So yesterday, July 14th was my friend Mike's 50th birthday, Bastille Day, and the 39th anniversary of my father's death.
I celebrated the first event the evening before, with some drinks at Trulucks, and Mike and I talked about the summer 25 years before when we went to Tampa to do battle with the Florida Bar Exam. We won. I don't really give Le Rat's Ass about the French (though I do dig Paris and want to return), and the third event was most poignant to me.
I visited ancient Mom. I asked her if she knew what the day meant. She looked at me blankly, and said "Is it your birthday already?" No, I told her, it was the anniversary of Dad's death. "Oh," she said, "I only remember happy dates, like our wedding aniversary." I guess that's a major reason she's lived past 91.
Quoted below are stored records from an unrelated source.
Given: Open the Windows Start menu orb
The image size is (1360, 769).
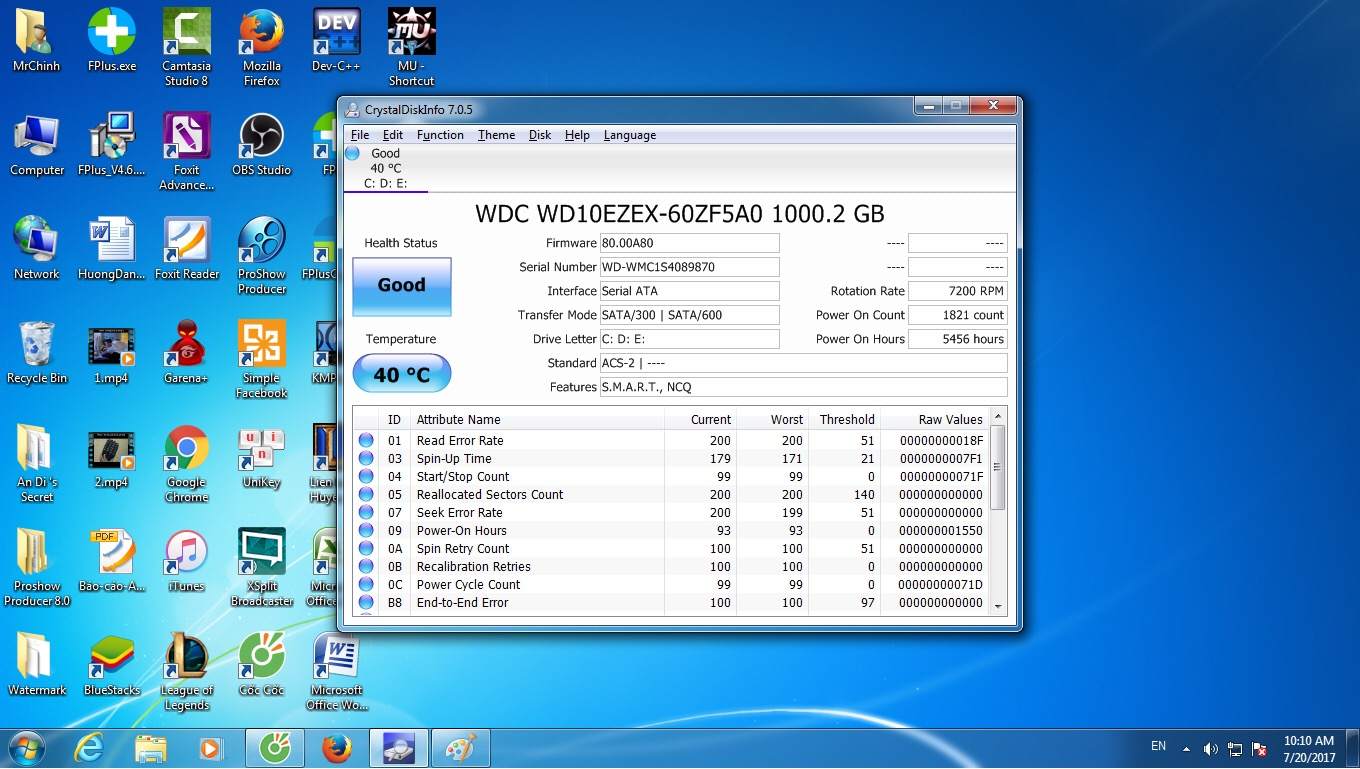Looking at the screenshot, I should pos(26,748).
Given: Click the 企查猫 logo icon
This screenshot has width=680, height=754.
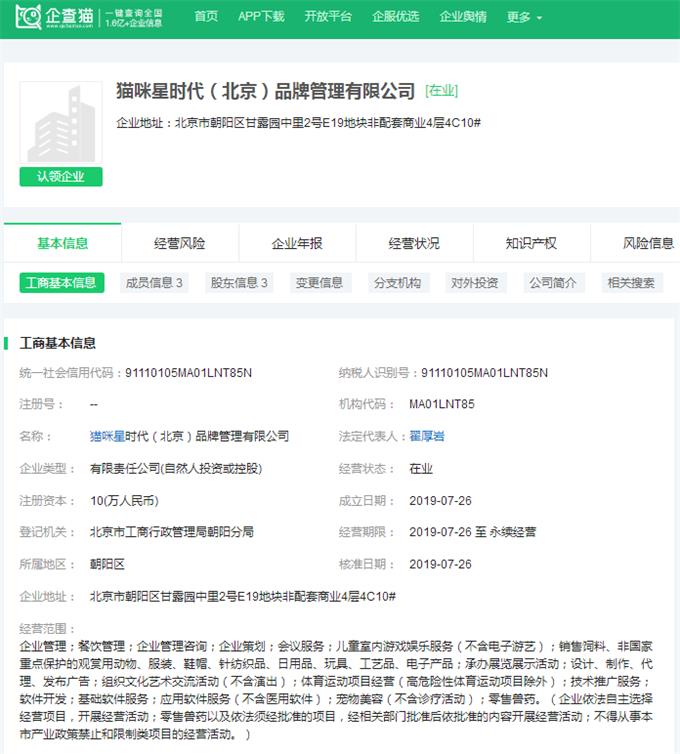Looking at the screenshot, I should 26,17.
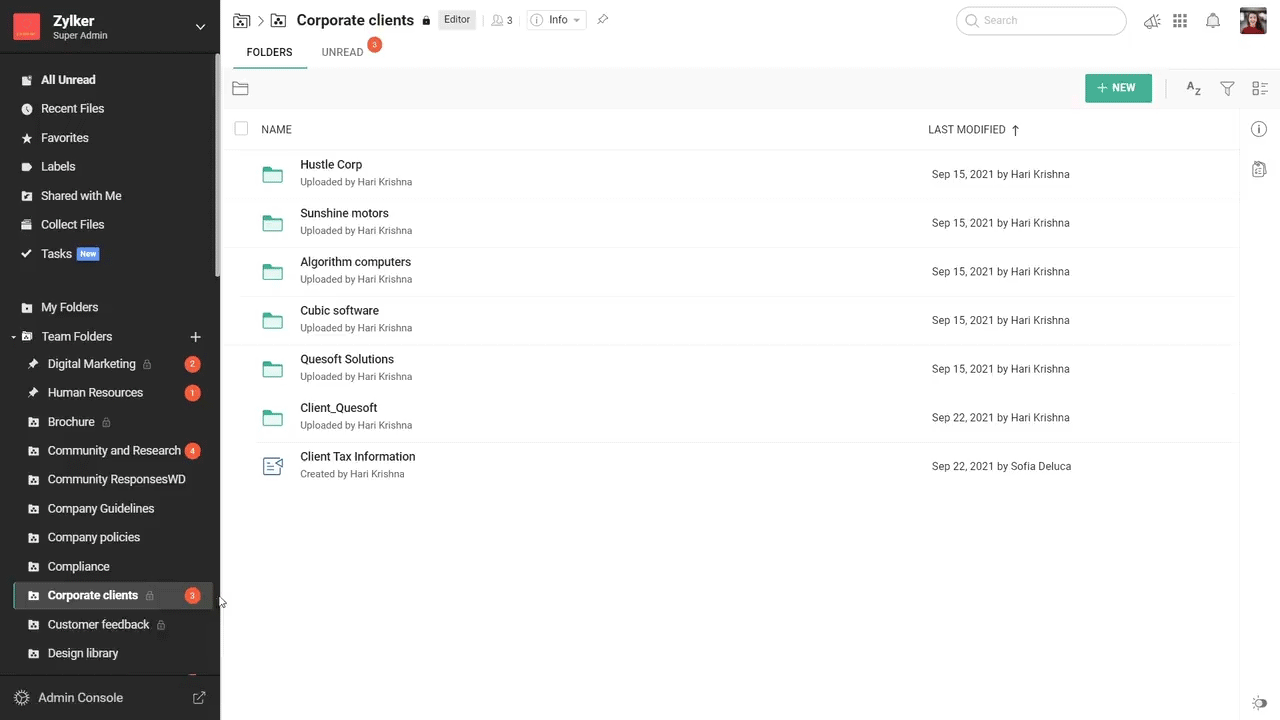
Task: Open the announcements megaphone icon
Action: (x=1152, y=21)
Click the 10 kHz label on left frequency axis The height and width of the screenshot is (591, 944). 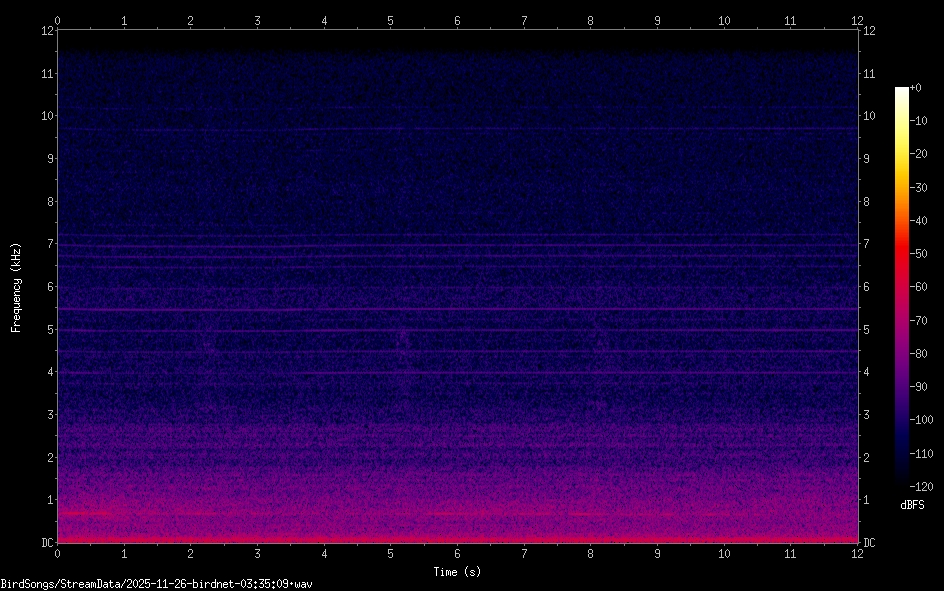coord(45,116)
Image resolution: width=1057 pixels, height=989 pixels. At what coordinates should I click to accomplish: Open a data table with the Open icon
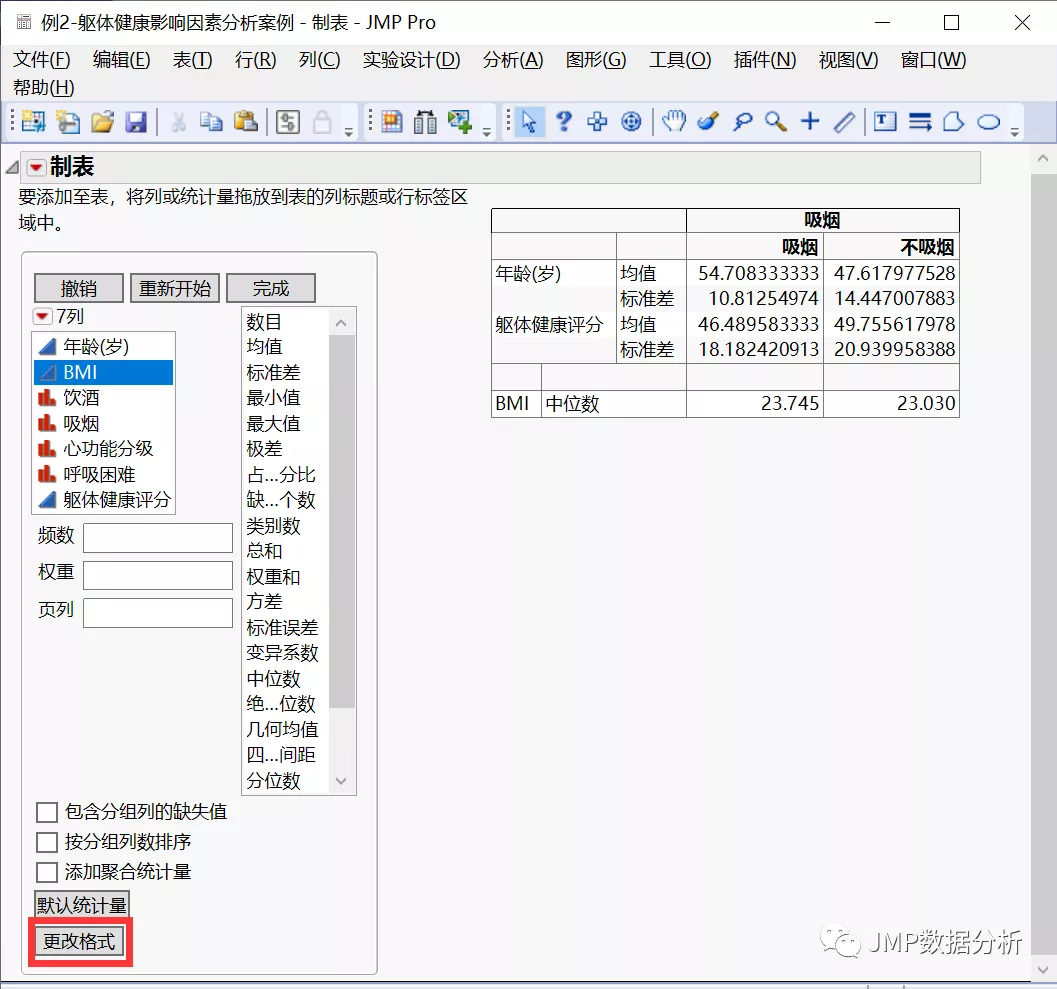[103, 121]
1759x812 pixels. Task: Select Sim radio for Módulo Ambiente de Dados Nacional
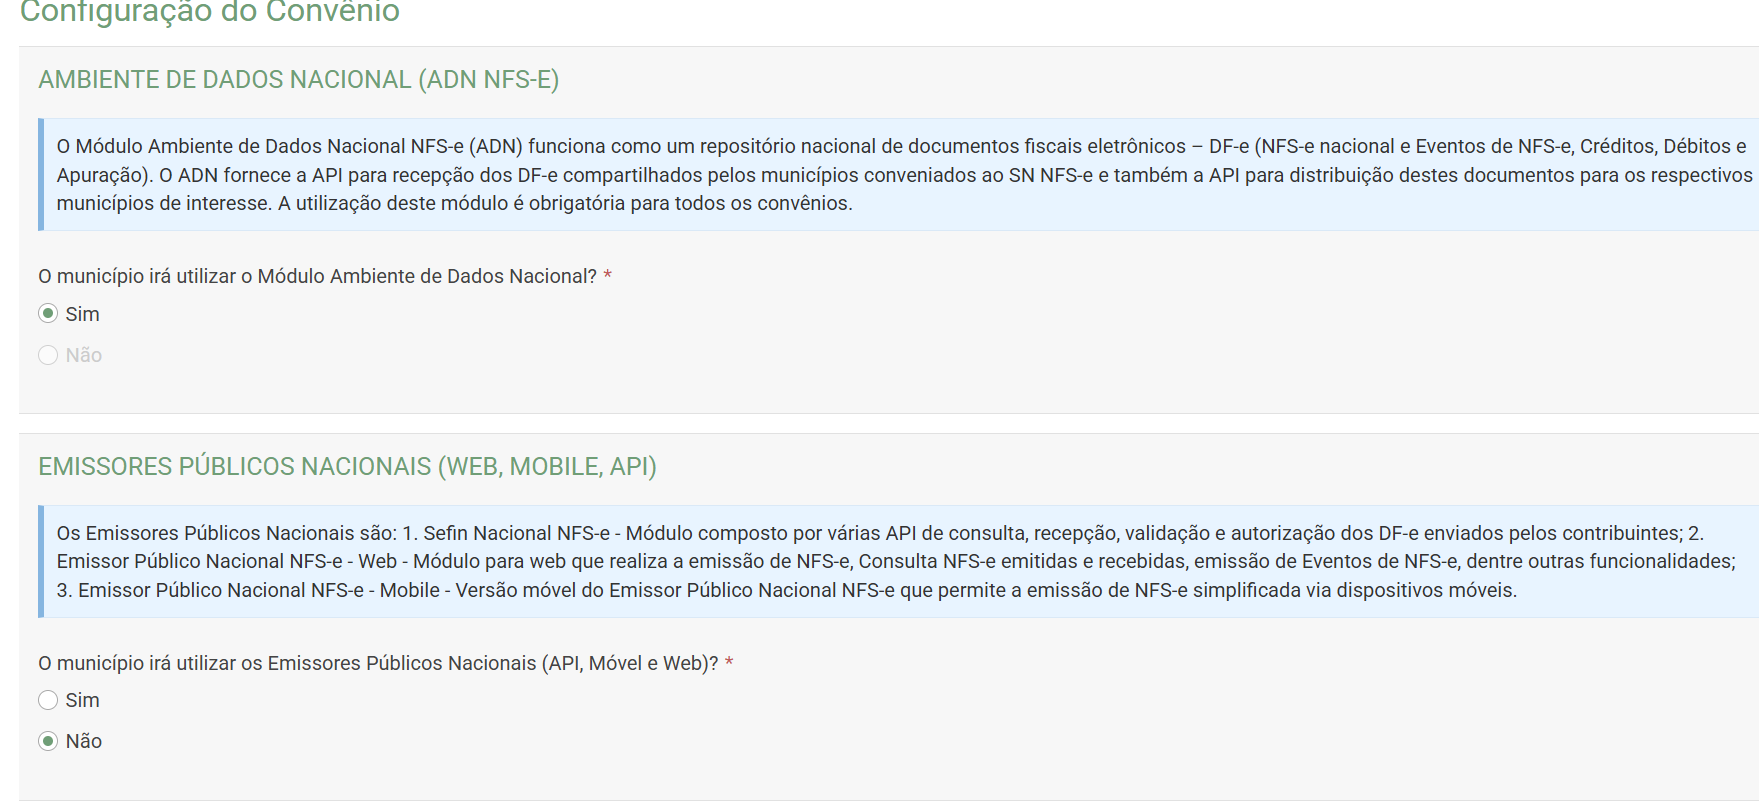48,314
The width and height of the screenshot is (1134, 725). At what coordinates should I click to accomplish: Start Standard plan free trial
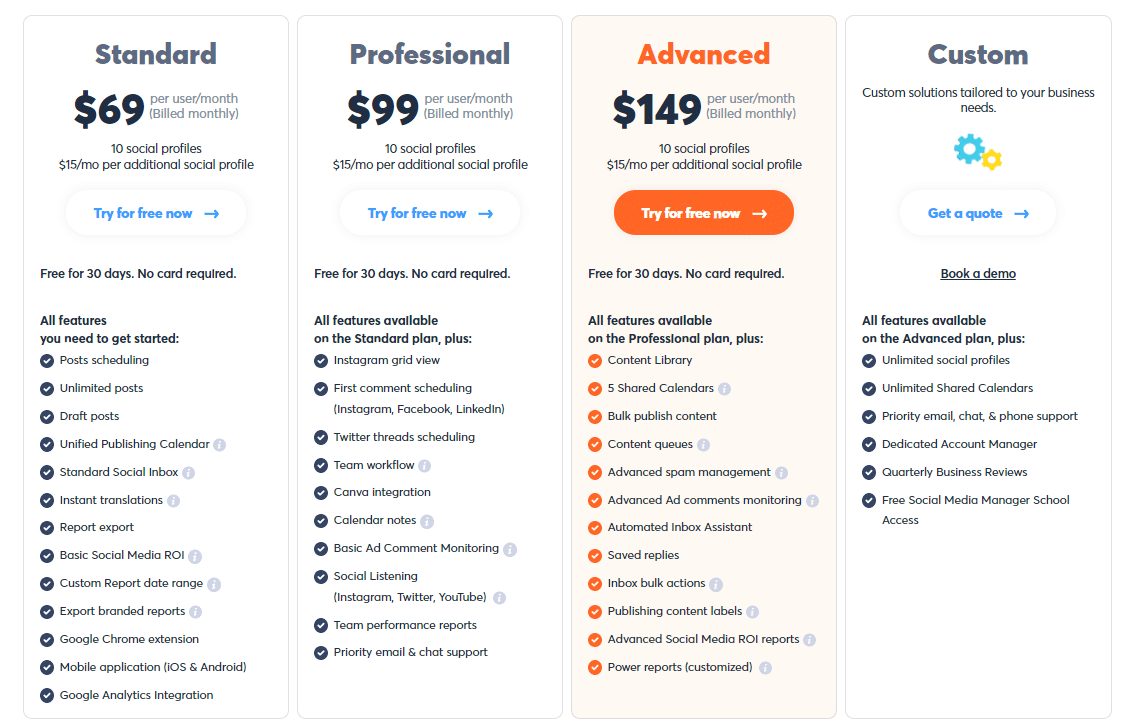click(156, 213)
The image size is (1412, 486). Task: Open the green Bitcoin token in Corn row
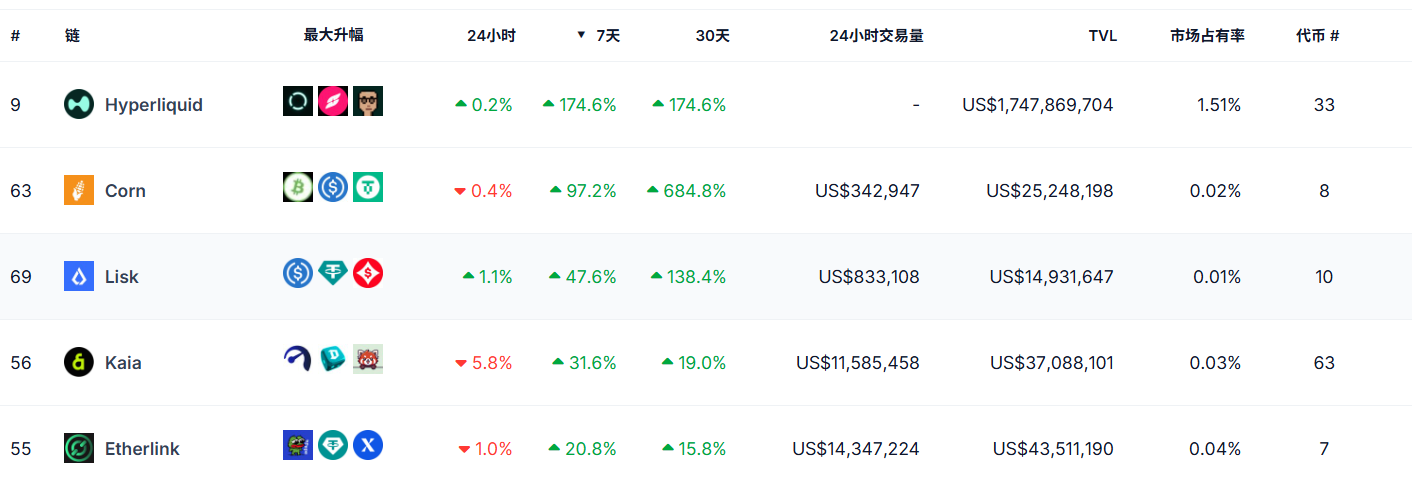click(x=298, y=187)
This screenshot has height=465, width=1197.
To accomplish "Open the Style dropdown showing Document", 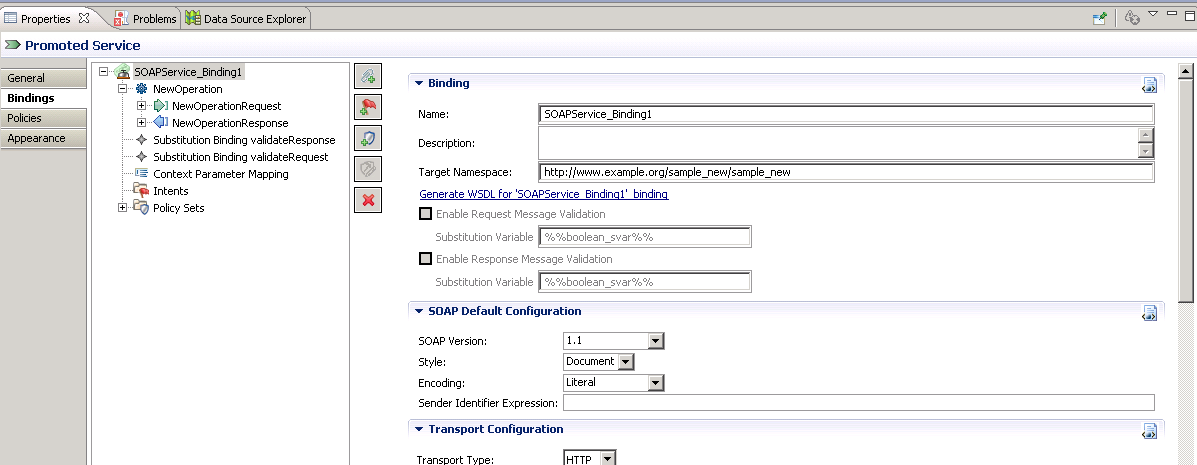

On the way back to the Turnpike, I passed the former Oriole Shopping Plaza where he died in my arms, in a barber's chair. I wonder whatever became of that poor young haircutter. She was about my age, and sort of punk looking (it was 1982). I wondered if she quit the business after the customer died while she was cutting his hair and chatting happily. Maybe she let the pink in her own hair grow out, and attended medical school.
Time truly does soften all blows. For the first year after Dad died, I sort of slept walked through my life. I later learned this was a psychological phenom called dissociative behavior. I remember the strange sense I had that I was sort of watching my life happen from an outside vantage point.
I still think of my father daily. I wonder what his take would be on the world "a black president? Really?" On his children, on his grandkids, on his wife.
I headed back home, as Wifey was spending the night at her friend's on Miami Beach, helping her recover from a secret surgery (facelift). I let the dogs out. My father loved dogs. He used to spend hours on a weekend getting our mutt Missy to howl along to his singing --it delighted him.
And then I went to the water. My Dad was cremated, and his ashes spread in the ocean off Pompano Beach. He wanted this done for two reasons. First, he ABHORED the funeral industry --he felt they preyed upon the vulnerable, and second, he wanted to be remembered whenever any of us was at the beach, instead of having to make a sad trip to a cemetary.
I drove to Matheson Hammock. As if it was scripted, there was an enormous, gorgeous, almost surreal full moon to the East. The lights of Downtown were coming up to the North. It was calm.
I told my father how much I still missed him. I told him about his grandkids. 3 were born while he was alive, the last three came along later (including my Ds).
I apologized for failing to light candles in synagogue, as I did for several years when I became friends with a rabbi. I told him I was his son, and he always taught me that organized religion was a load of horse shit, and I'm quickly coming around to the same conclusion, but if I was wrong, and he was spending eternity getting poked in the tuches by a devil with a pitchfork, well, my eternal fate would be the same...
I told him about the love I found in my life, and how joyful it was.
Isaac Singer wrote that as he grew older, he believed more in ghosts. I'm getting that more and more. When I fetch the newspaper in the pre dawn gloaming, sometimes I think I see things.
I drove home to my house, wondering. Did my father's premature death force me to become a man faster than I otherwise would have? Clearly. I didn't see it as much of a choice, as my mother, Edith Bunker as we called her, never paid a bill in her life, or balanced a check book.
Still, I miss him dearly, and every day. Unlike my mother, I remember even the unpleasant days. Sometimes I remember them more clearly than the happy ones.